The Court of Appeal noted that the remoteness inquiry within the causation analysis is distinguishable from the foreseeability inquiry within the duty of care analysis because remoteness focuses on the actual injury suffered by the plaintiff whereas the duty of care analysis focuses on the type of injury.

Novus Actus Interveniens

The question of intervening acts arises in the causation analysis. The correct analysis was:

  1. whether the Town of Milton’s alleged failure to inspect was reasonably foreseeable at the time of Milton Hydro’s assumed negligent removal of the luminaire; and
  2. whether the Town’s alleged negligence compounded Milton Hydro’s earlier assumed negligence, or whether it fully broke the chain of causation and fully stopped the consequences of Milton Hydro’s first act.

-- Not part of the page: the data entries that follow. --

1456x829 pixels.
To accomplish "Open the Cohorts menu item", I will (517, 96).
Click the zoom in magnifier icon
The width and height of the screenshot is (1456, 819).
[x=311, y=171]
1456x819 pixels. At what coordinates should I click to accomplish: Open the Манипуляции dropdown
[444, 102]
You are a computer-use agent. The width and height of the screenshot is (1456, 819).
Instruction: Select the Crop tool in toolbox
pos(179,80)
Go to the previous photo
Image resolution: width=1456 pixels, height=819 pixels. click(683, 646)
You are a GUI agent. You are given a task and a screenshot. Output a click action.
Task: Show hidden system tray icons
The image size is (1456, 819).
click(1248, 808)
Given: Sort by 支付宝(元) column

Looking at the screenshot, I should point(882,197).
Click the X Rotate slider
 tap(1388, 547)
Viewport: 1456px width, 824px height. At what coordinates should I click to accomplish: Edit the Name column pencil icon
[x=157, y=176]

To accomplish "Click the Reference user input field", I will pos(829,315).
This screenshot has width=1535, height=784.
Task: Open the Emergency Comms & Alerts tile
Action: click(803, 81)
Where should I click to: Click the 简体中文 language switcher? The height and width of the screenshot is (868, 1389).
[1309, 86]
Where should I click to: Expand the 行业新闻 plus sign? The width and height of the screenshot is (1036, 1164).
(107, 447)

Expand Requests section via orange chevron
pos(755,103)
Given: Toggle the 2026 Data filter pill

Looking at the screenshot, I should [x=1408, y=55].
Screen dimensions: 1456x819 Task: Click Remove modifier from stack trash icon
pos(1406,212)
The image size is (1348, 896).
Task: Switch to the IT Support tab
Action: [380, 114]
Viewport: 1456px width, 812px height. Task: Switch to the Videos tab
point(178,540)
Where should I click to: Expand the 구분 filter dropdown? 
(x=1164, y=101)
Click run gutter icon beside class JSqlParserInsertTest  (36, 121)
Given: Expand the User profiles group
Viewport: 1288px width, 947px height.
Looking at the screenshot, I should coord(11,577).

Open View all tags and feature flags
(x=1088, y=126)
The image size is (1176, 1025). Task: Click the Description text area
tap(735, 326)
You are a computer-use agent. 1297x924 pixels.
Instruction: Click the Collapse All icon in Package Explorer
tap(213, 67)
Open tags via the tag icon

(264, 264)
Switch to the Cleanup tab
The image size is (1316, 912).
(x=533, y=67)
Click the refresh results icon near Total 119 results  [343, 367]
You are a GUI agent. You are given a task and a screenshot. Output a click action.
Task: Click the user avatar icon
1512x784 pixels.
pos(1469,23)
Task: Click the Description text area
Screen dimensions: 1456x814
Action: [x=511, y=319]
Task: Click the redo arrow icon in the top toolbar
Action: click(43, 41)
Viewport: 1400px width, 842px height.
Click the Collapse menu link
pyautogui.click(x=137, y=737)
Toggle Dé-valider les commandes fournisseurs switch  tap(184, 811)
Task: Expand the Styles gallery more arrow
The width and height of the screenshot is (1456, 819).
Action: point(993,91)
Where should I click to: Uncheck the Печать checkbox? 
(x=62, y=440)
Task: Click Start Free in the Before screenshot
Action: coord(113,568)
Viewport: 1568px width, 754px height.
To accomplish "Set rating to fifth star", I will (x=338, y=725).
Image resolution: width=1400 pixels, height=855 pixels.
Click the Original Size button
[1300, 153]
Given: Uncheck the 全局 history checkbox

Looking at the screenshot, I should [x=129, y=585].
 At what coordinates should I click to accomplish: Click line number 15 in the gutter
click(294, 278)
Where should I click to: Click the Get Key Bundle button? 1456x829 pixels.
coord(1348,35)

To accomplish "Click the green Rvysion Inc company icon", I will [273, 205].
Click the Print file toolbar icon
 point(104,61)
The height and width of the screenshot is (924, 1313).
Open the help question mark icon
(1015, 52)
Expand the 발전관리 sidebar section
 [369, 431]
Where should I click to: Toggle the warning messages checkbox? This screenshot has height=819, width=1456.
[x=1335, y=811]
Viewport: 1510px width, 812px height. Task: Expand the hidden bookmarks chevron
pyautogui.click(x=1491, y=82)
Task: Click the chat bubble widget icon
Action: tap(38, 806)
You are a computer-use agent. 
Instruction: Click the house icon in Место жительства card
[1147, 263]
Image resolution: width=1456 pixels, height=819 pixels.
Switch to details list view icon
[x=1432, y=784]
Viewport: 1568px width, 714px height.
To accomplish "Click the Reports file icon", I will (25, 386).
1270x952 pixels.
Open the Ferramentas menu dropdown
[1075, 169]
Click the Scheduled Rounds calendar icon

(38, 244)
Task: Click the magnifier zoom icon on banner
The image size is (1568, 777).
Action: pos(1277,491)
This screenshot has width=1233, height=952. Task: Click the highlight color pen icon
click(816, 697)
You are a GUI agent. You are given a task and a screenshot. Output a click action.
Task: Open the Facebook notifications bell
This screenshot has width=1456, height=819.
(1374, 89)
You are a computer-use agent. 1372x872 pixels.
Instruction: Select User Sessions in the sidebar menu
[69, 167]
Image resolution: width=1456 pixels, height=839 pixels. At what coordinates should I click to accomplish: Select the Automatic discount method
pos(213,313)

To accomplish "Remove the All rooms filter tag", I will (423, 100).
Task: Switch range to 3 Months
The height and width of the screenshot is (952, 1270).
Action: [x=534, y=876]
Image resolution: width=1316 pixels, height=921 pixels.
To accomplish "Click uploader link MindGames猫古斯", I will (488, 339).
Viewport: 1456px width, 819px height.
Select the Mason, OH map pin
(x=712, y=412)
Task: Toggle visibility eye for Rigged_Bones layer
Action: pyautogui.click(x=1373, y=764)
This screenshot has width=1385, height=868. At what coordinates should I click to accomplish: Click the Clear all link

Justice Mills was also required to consider whether the harm to the plaintiff would have occurred despite Milton Hydro’s removal of the luminaire. In short, whether the Town’s alleged failure to inspect was the only cause of the harm and that Milton Hydro’s negligence played no role.

Court of Appeal – Decision

A three member panel of the Court of Appeal unanimously found that Justice Mills’ legal analysis was flawed, as she conflated her duty of care analysis with her causation analysis, and erred in her consideration as to whether the Town of Milton’s alleged negligence constituted an intervening act that wholly broke the chain of causation. The appeal was allowed, the dismissal of the third party claim was set aside, and the third party claim was remitted for trial with the main action.

In rendering their decision, the Court of Appeal emphasized the following:

  • foreseeability and proximity properly fall under the duty of care analysis, and are distinct from foreseeability and remoteness which properly fall under the causation analysis;
  • the relevance of a potentially intervening act should not be considered until the causation analysis;
  • alleged statutory duties do not necessarily mean that a common law duty of care cannot be owed by another;
  • subsequent negligence of a party may not necessarily extinguish original negligence;
  • the passage of time, by itself, does not necessarily determine foreseeability or proximity under the duty of care analysis or the causation and intervening act analysis;
  • the time for determining foreseeability is at the time of the allegedly tortious act.

Takeaways

The passage of time does not, alone, diminish a party’s negligence. Just because they have been lucky or fortunate and their negligence has not caused any harm for days, months or years does not mean that the original act was not negligent and that liability cannot attach for same.

In order for an act to be considered an intervening act, the act must entirely break the chain of causation such that it can be considered be the only cause of the harm.